● Dataset entries
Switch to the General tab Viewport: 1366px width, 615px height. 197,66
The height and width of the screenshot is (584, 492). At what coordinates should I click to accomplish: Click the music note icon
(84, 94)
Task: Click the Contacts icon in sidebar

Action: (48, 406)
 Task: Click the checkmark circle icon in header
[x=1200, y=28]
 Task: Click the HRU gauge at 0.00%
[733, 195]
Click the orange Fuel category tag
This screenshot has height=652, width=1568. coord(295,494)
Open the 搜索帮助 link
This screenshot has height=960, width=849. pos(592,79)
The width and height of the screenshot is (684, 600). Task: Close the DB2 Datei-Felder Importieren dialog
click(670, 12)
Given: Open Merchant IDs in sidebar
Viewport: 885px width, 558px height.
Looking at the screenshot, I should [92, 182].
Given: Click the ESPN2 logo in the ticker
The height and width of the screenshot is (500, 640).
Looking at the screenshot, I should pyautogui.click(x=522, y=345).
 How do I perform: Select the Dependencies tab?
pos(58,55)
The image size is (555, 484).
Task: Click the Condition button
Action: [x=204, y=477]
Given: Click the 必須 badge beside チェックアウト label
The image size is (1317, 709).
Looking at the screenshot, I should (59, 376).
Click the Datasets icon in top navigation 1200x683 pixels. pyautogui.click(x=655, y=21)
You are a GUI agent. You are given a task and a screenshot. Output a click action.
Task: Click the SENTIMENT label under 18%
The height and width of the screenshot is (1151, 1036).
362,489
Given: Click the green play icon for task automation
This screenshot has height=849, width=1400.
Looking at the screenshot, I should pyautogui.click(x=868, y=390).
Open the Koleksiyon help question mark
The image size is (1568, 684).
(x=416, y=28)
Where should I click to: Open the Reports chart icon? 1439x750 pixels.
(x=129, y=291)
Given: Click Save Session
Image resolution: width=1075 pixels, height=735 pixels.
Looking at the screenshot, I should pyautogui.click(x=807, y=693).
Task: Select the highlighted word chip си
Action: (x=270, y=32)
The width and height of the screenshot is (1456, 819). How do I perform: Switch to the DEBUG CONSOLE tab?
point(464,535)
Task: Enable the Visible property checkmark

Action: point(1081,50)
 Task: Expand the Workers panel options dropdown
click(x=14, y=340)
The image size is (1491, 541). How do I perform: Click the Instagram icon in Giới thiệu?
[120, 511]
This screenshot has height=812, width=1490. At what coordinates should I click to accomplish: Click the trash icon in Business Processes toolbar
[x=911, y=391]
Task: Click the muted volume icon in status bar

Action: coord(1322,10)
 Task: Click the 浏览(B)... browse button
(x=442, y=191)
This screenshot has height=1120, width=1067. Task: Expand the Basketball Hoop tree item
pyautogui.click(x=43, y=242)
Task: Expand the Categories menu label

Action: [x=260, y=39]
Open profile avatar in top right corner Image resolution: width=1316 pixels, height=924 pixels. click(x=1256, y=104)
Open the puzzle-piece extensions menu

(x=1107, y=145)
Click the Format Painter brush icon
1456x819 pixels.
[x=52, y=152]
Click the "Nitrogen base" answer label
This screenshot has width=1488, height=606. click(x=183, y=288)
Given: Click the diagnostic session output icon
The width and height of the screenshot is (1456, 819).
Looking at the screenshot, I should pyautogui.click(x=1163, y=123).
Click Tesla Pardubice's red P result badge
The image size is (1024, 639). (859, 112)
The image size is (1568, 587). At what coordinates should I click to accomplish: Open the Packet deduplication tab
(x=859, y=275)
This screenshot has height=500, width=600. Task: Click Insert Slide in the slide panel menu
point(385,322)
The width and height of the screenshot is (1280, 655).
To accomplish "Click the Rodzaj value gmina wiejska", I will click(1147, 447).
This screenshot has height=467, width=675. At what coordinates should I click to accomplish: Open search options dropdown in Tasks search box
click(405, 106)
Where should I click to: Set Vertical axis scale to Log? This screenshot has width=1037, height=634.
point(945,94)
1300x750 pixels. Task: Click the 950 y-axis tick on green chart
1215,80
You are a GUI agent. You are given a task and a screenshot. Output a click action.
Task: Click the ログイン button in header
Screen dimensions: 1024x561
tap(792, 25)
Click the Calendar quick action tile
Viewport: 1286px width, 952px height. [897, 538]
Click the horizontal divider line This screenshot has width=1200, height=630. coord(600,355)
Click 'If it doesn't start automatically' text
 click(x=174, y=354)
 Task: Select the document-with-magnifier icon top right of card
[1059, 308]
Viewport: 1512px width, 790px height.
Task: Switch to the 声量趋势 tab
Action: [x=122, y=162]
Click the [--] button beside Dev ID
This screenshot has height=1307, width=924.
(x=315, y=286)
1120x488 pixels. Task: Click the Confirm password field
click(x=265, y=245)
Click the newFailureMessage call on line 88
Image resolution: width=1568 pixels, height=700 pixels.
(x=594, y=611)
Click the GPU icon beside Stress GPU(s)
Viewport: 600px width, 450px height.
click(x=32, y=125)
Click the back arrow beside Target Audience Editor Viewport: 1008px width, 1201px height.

● What is needed
Copy every line of the listing above exactly as it stands.

● Result of the task
Switch to the General tab Viewport: 1366px width, 615px height. 197,66
The height and width of the screenshot is (584, 492). At what coordinates should I click to accomplish: Click the music note icon
(84, 94)
Task: Click the Contacts icon in sidebar

Action: (48, 406)
 Task: Click the checkmark circle icon in header
[x=1200, y=28]
 Task: Click the HRU gauge at 0.00%
[733, 195]
Click the orange Fuel category tag
This screenshot has height=652, width=1568. coord(295,494)
Open the 搜索帮助 link
This screenshot has height=960, width=849. pos(592,79)
The width and height of the screenshot is (684, 600). Task: Close the DB2 Datei-Felder Importieren dialog
click(670, 12)
Given: Open Merchant IDs in sidebar
Viewport: 885px width, 558px height.
Looking at the screenshot, I should [92, 182].
Given: Click the ESPN2 logo in the ticker
The height and width of the screenshot is (500, 640).
Looking at the screenshot, I should pyautogui.click(x=522, y=345).
 How do I perform: Select the Dependencies tab?
pos(58,55)
The image size is (555, 484).
Task: Click the Condition button
Action: [x=204, y=477]
Given: Click the 必須 badge beside チェックアウト label
The image size is (1317, 709).
Looking at the screenshot, I should (59, 376).
Click the Datasets icon in top navigation 1200x683 pixels. pyautogui.click(x=655, y=21)
You are a GUI agent. You are given a task and a screenshot. Output a click action.
Task: Click the SENTIMENT label under 18%
The height and width of the screenshot is (1151, 1036).
362,489
Given: Click the green play icon for task automation
This screenshot has height=849, width=1400.
Looking at the screenshot, I should pyautogui.click(x=868, y=390).
Open the Koleksiyon help question mark
The image size is (1568, 684).
(x=416, y=28)
Where should I click to: Open the Reports chart icon? 1439x750 pixels.
(x=129, y=291)
Given: Click Save Session
Image resolution: width=1075 pixels, height=735 pixels.
Looking at the screenshot, I should pyautogui.click(x=807, y=693).
Task: Select the highlighted word chip си
Action: (x=270, y=32)
The width and height of the screenshot is (1456, 819). How do I perform: Switch to the DEBUG CONSOLE tab?
point(464,535)
Task: Enable the Visible property checkmark

Action: point(1081,50)
 Task: Expand the Workers panel options dropdown
click(x=14, y=340)
The image size is (1491, 541). How do I perform: Click the Instagram icon in Giới thiệu?
[120, 511]
This screenshot has height=812, width=1490. At what coordinates should I click to accomplish: Click the trash icon in Business Processes toolbar
[x=911, y=391]
Task: Click the muted volume icon in status bar

Action: coord(1322,10)
 Task: Click the 浏览(B)... browse button
(x=442, y=191)
This screenshot has height=1120, width=1067. Task: Expand the Basketball Hoop tree item
pyautogui.click(x=43, y=242)
Task: Expand the Categories menu label

Action: [x=260, y=39]
Open profile avatar in top right corner Image resolution: width=1316 pixels, height=924 pixels. click(x=1256, y=104)
Open the puzzle-piece extensions menu

(x=1107, y=145)
Click the Format Painter brush icon
1456x819 pixels.
[x=52, y=152]
Click the "Nitrogen base" answer label
This screenshot has width=1488, height=606. click(x=183, y=288)
Given: Click the diagnostic session output icon
The width and height of the screenshot is (1456, 819).
Looking at the screenshot, I should pyautogui.click(x=1163, y=123).
Click Tesla Pardubice's red P result badge
The image size is (1024, 639). (859, 112)
The image size is (1568, 587). At what coordinates should I click to accomplish: Open the Packet deduplication tab
(x=859, y=275)
This screenshot has height=500, width=600. Task: Click Insert Slide in the slide panel menu
point(385,322)
The width and height of the screenshot is (1280, 655).
To accomplish "Click the Rodzaj value gmina wiejska", I will click(1147, 447).
This screenshot has height=467, width=675. At what coordinates should I click to accomplish: Open search options dropdown in Tasks search box
click(405, 106)
Where should I click to: Set Vertical axis scale to Log? This screenshot has width=1037, height=634.
point(945,94)
1300x750 pixels. Task: Click the 950 y-axis tick on green chart
1215,80
You are a GUI agent. You are given a task and a screenshot. Output a click action.
Task: Click the ログイン button in header
Screen dimensions: 1024x561
tap(792, 25)
Click the Calendar quick action tile
Viewport: 1286px width, 952px height. [897, 538]
Click the horizontal divider line This screenshot has width=1200, height=630. coord(600,355)
Click 'If it doesn't start automatically' text
 click(x=174, y=354)
 Task: Select the document-with-magnifier icon top right of card
[1059, 308]
Viewport: 1512px width, 790px height.
Task: Switch to the 声量趋势 tab
Action: [x=122, y=162]
Click the [--] button beside Dev ID
This screenshot has height=1307, width=924.
(x=315, y=286)
1120x488 pixels. Task: Click the Confirm password field
click(x=265, y=245)
Click the newFailureMessage call on line 88
Image resolution: width=1568 pixels, height=700 pixels.
(x=594, y=611)
Click the GPU icon beside Stress GPU(s)
Viewport: 600px width, 450px height.
click(x=32, y=125)
Click the back arrow beside Target Audience Editor Viewport: 1008px width, 1201px height.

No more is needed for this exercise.